→ **WORK TO BE COMPLETED**
What lines in the records below include the word "Open"? Return each one.

=== Section Start ===

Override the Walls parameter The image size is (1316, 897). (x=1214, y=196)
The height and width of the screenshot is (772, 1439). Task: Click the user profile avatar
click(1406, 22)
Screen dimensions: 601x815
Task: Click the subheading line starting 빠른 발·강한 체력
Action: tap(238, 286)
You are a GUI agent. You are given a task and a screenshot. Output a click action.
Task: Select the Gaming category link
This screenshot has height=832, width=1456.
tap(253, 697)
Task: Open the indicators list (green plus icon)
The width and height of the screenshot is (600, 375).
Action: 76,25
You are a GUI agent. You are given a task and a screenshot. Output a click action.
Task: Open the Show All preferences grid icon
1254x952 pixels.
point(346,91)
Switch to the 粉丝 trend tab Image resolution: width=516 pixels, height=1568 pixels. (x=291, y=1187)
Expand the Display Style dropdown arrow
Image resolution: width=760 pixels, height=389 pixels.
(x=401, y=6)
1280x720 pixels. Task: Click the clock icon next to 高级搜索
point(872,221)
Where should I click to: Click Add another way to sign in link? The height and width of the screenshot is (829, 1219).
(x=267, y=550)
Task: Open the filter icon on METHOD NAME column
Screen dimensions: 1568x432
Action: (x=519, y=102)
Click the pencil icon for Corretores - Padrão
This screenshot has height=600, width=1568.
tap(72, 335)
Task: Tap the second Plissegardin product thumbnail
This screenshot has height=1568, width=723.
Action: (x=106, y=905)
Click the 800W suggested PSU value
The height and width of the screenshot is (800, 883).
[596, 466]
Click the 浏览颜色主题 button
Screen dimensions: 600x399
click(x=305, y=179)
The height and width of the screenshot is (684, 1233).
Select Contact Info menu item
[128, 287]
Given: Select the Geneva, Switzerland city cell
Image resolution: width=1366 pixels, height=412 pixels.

=== Section End ===

→ **TASK RESULT**
Task: Open the indicators list (green plus icon)
Task: Open the Show All preferences grid icon
Task: Open the filter icon on METHOD NAME column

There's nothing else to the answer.